Europa, halte dich raus!
Besser für uns, wenn die USA und China sich allein streiten.
Donald Trump hin, Joe Biden her. Die Großmächte USA und China streiten um die Vorherrschaft im 21. Jahrhundert und scheuen dabei auch vor rabiaten ökonomischen Mitteln nicht zurück. Sie verbieten Exporte und Firmenverkäufe, erheben Zölle zum Schutz der heimischen Industrie und unterbinden Verbindungen zu Unternehmen der anderen Seite. So setzen die Amerikaner nach Huawei immer mehr chinesische Hightech-Firmen auf ihre schwarze Liste, während China längst Google und Co. vertrieben hat.
Mit anderen Worten: Die beiden Kontrahenten verstoßen gegen alle guten Gebräuche der Globalisierung und der marktwirtschaftlichen Ordnung. Außerdem nehmen sie in Kauf, dass Dritte darunter leiden. Europäische Firmen etwa, die mitten in diesem Konflikt in Ruhe weiter Geschäfte machen wollen.
Das strategische Gebaren in Washington und Peking bringt einige Europäer auf die Idee, es ihnen gleichzutun – etwa gerade jetzt mit dem Vorschlag, den Export von Impfstoffen zu verbieten, wie es Italien teilweise schon tut. Allgemeiner steht dahinter die Forderung, dass Europa den Zwei- zu einem Dreikampf machen soll, um nicht zertrampelt zu werden beim Ringen der Giganten.
Als Erstes ist zu sagen, dass Europa selbst keineswegs das Unschuldslamm der Weltwirtschaft ist. Seine Zölle auf ausländische Autos sind höher als die in den Vereinigten Staaten. Brüsseler Agrarsubventionen berauben afrikanische Bauern ihrer Geschäfte. Beim Ringen um Impfstoffe leidet Europa auch nicht unter dem bösen Ausland, sondern an den Folgen der eigenen Dummheit und des eigenen Geizes: Die EU hat von einigen Stoffen zu wenig bestellt, aber vom falschen zu viel. Vor allem hat sie extrem spät bestellt und sich dann noch Zeit gelassen bei der Zulassung. Also erhalten andere Regionen schneller ihre Dosen.

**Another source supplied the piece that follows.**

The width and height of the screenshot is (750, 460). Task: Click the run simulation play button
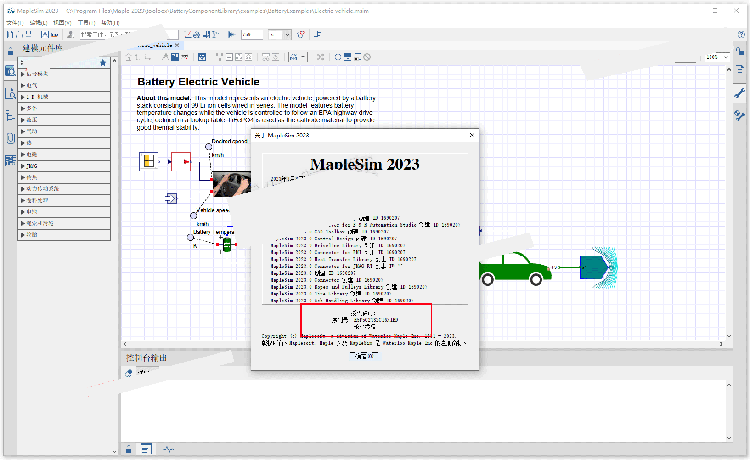(232, 34)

Wichtiger ist auf die Dauer: Strategisches Rumdoktern an der Wirtschaft ist teuer. Wer seinen Unternehmen Geschäfte mit dem Ausland verbietet, macht sie ärmer. Wer sie vor Wettbewerb bewahrt, schwächt sie. Schließlich ist Europa keine Entwicklungsregion, die ihrer im Aufbau befindlichen Industrie einen Schutzraum bauen muss.
Nur Historiker erinnern sich noch an den tragischen europäischen Versuch vor gut 30 Jahren, im Kampf gegen Amerika und Asien einen eigenen Fernsehbildstandard zu etablieren. Oder daran, dass die Franzosen partout eine eigene Computerindustrie wollten. Oder an den Versuch der Briten, mit allen staatlichen Mitteln ihre unproduktiven Autobauer zu retten. Europas Industrie- und Technologiepolitiker sollten aber zurückblicken, wenn sie heute ein europäisches Google fordern oder vorgeben wollen, in welche Richtung es mit der ökologischen Autoentwicklung geht.

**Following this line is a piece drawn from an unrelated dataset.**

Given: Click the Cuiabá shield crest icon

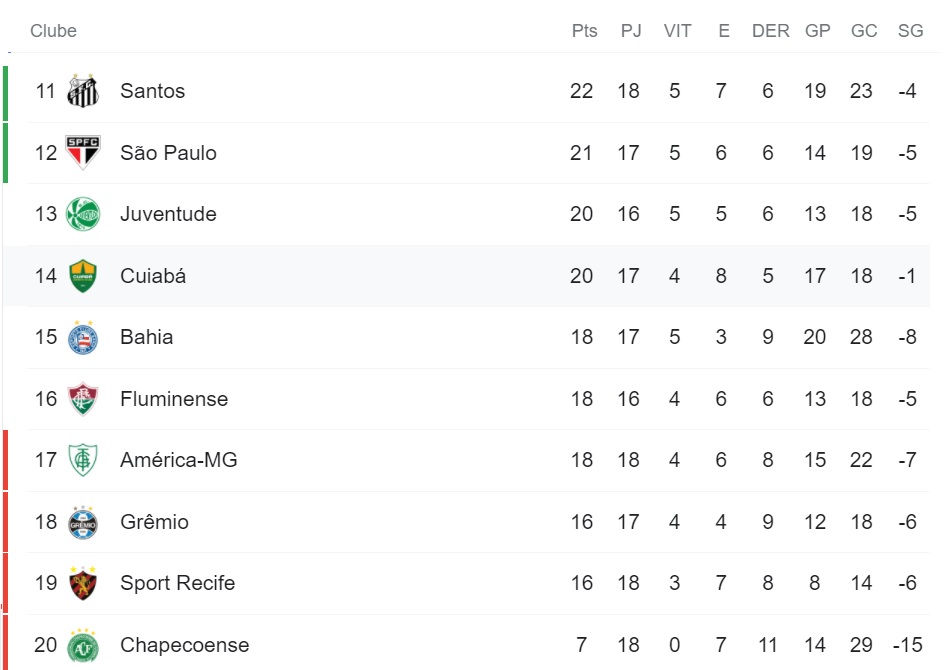Looking at the screenshot, I should [83, 276].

Die EU als Hüterin von ökonomischer Fairness und Freiheit – das wäre demgegenüber nicht das schlechteste Modell. Wenn zwei sich streiten, dann kann das zwar im Einzelfall unangenehm werden, und natürlich müssen sich die Europäer wehren, wenn ein Trump sie mit absurden Strafzöllen bedroht oder ein Xi seine Investoren benutzt, um China bestimmte Erfindungen zu sichern. Doch in aller Regel ist Gelassenheit geboten. Niemand ist besser darin als der Markt, die wahren Zukunftstechnologien zu identifizieren, nicht einmal China. Und wer Zölle erlässt, schröpft damit zuallererst seine eigenen Verbraucher.
“When they go low, we go high”, hieß es bei Michelle Obama – “wenn sie tricksen, bleiben wir fair”. Das Motto sollte man denen, die nun europäisch-nationale Töne anschlagen, zunächst einmal entgegenhalten.